● Description of the task
Only text lines belong in the answer: the lines from the first one in the records through the line with "学习贯彻党的二十届四中全会精神 (546, 723)", copied exactly.

--- Listed entries ---

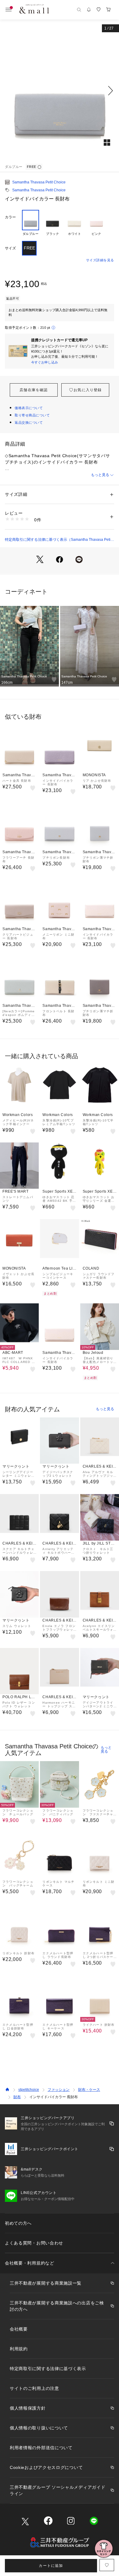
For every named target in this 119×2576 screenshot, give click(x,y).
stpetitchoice (28, 2090)
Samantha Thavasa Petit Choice (39, 182)
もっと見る (100, 475)
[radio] (30, 223)
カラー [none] (10, 217)
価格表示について (29, 408)
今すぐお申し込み (44, 362)
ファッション (59, 2090)
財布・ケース (89, 2090)
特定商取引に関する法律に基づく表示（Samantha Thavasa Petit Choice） (58, 539)
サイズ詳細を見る (100, 260)
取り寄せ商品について (32, 415)
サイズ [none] (10, 248)
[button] (59, 90)
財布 (17, 2097)
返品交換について (29, 422)
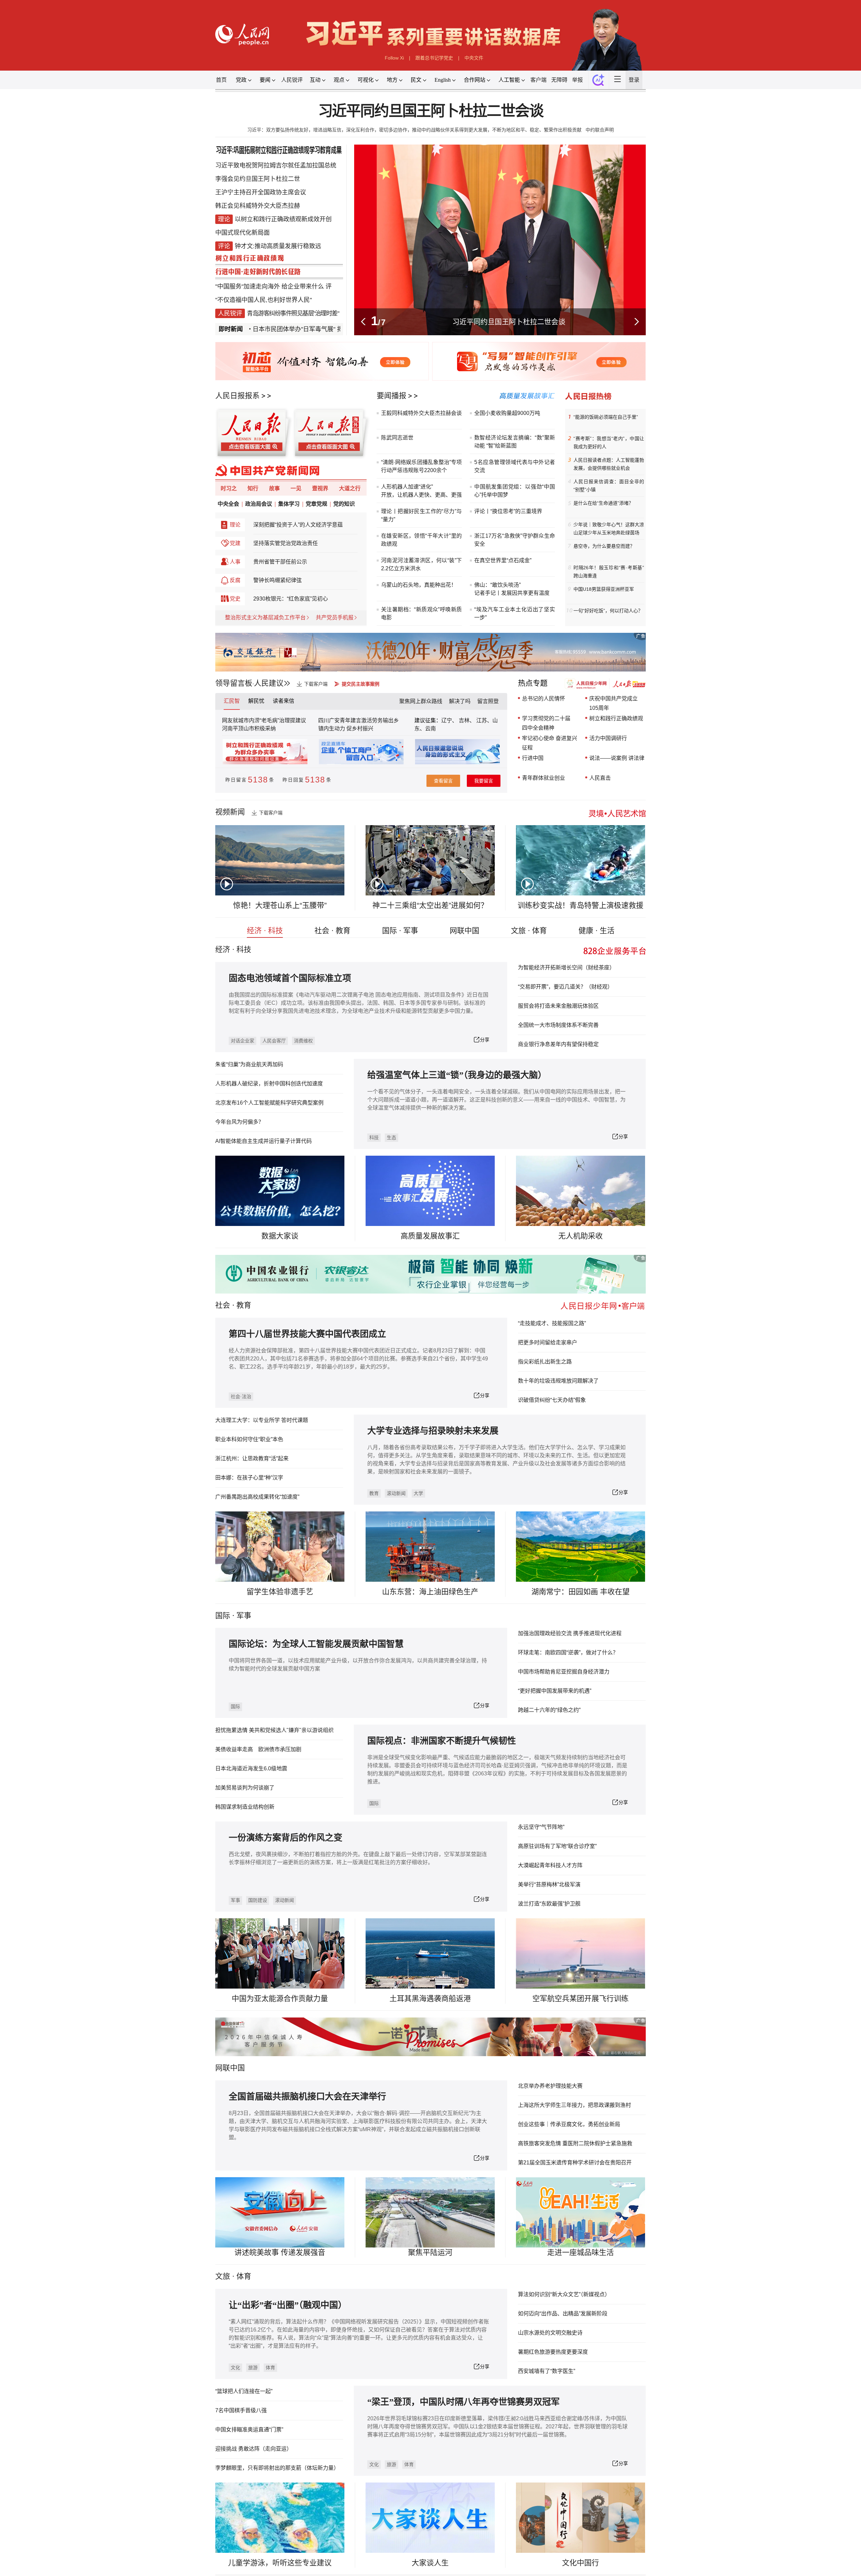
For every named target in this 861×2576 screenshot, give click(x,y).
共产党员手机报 (334, 617)
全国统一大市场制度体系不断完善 (558, 1025)
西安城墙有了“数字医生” (546, 2371)
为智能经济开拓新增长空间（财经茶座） (566, 967)
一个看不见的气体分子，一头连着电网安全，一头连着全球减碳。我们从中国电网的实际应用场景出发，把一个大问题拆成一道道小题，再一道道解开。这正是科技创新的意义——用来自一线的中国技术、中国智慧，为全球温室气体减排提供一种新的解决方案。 (496, 1100)
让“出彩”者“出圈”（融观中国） (288, 2305)
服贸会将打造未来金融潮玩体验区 (558, 1006)
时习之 (229, 488)
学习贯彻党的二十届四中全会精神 (546, 723)
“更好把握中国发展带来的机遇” (554, 1691)
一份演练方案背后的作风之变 (285, 1838)
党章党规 (316, 504)
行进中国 (533, 758)
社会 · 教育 (332, 930)
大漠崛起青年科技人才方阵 (550, 1865)
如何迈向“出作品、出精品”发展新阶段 (562, 2313)
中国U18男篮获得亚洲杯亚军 (603, 589)
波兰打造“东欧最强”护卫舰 (549, 1904)
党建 (235, 543)
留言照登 (488, 701)
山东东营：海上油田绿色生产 (430, 1591)
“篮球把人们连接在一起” (243, 2391)
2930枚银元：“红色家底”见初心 (290, 599)
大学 (418, 1493)
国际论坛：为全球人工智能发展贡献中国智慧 (316, 1644)
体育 (270, 2367)
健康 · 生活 (596, 930)
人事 (235, 562)
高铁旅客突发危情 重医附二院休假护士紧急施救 (575, 2143)
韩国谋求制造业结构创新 (244, 1807)
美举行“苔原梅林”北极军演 (549, 1884)
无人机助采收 (580, 1236)
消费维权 (303, 1040)
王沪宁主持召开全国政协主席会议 (260, 192)
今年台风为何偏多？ (239, 1122)
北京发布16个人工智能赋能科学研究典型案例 (269, 1103)
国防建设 (257, 1900)
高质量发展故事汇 (430, 1236)
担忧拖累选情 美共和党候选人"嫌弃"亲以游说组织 (274, 1730)
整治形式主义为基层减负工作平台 (265, 617)
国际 (222, 1615)
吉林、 (467, 720)
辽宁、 (450, 720)
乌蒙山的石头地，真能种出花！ (418, 585)
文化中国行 (580, 2563)
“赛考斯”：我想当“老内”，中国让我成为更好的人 (608, 442)
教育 (243, 1305)
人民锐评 (292, 80)
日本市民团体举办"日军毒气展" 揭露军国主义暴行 (262, 329)
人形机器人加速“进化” (407, 487)
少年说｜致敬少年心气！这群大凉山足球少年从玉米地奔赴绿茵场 (608, 528)
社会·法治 (241, 1396)
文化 (235, 2367)
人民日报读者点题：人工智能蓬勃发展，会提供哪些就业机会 (608, 464)
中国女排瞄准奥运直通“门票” (249, 2429)
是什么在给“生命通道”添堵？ (603, 503)
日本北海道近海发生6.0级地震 (251, 1768)
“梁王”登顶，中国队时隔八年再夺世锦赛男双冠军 (463, 2402)
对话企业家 (242, 1040)
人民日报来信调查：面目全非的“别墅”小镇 (608, 485)
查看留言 (443, 780)
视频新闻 (230, 812)
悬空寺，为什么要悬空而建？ (604, 546)
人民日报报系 (237, 395)
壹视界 (320, 488)
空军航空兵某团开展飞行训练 (580, 1998)
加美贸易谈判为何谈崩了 (244, 1788)
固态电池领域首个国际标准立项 (290, 978)
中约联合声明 (600, 129)
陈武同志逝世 (397, 437)
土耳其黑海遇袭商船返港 (430, 1998)
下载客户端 (316, 684)
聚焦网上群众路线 (420, 701)
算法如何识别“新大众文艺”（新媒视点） (564, 2294)
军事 (243, 1615)
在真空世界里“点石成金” (502, 560)
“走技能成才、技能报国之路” (552, 1323)
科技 (374, 1137)
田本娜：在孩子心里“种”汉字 (249, 1478)
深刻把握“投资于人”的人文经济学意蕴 (298, 525)
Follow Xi (394, 58)
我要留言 (483, 780)
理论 (235, 525)
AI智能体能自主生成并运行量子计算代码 (263, 1141)
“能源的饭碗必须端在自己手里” (605, 417)
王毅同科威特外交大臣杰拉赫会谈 (421, 413)
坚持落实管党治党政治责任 (285, 543)
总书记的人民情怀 (543, 698)
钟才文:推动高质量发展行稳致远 (278, 246)
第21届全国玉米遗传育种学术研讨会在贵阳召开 (575, 2162)
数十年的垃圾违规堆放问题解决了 (558, 1381)
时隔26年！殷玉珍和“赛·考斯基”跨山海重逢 (608, 571)
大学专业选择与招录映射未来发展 (432, 1431)
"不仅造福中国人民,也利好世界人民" (263, 300)
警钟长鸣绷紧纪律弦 (277, 580)
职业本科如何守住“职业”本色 (249, 1439)
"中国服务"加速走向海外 (247, 286)
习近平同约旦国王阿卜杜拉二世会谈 (430, 111)
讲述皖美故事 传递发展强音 (279, 2252)
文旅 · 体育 (529, 930)
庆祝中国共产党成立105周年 (613, 703)
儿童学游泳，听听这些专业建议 (280, 2563)
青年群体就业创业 (543, 778)
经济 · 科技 (265, 930)
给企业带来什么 (303, 286)
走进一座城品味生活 (580, 2252)
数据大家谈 (279, 1236)
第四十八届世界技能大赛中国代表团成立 (307, 1334)
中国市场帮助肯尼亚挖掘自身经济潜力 (563, 1672)
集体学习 (289, 504)
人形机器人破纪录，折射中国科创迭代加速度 (269, 1083)
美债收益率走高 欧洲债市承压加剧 (258, 1749)
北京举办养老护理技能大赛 (550, 2086)
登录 (634, 80)
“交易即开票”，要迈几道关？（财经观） (565, 987)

---

● Response to the task
For every named target in this 119×2576 screenshot, give click(x,y).
stpetitchoice (28, 2090)
Samantha Thavasa Petit Choice (39, 182)
もっと見る (100, 475)
[radio] (30, 223)
カラー [none] (10, 217)
価格表示について (29, 408)
今すぐお申し込み (44, 362)
ファッション (59, 2090)
財布・ケース (89, 2090)
特定商取引に関する法律に基づく表示（Samantha Thavasa Petit Choice） (58, 539)
サイズ詳細を見る (100, 260)
取り寄せ商品について (32, 415)
サイズ [none] (10, 248)
[button] (59, 90)
財布 (17, 2097)
返品交換について (29, 422)
For every named target in this 861×2576 screenshot, give click(x,y).
共产党员手机报 (334, 617)
全国统一大市场制度体系不断完善 (558, 1025)
西安城墙有了“数字医生” (546, 2371)
为智能经济开拓新增长空间（财经茶座） (566, 967)
一个看不见的气体分子，一头连着电网安全，一头连着全球减碳。我们从中国电网的实际应用场景出发，把一个大问题拆成一道道小题，再一道道解开。这正是科技创新的意义——用来自一线的中国技术、中国智慧，为全球温室气体减排提供一种新的解决方案。 (496, 1100)
让“出彩”者“出圈”（融观中国） (288, 2305)
服贸会将打造未来金融潮玩体验区 (558, 1006)
时习之 (229, 488)
学习贯彻党的二十届四中全会精神 (546, 723)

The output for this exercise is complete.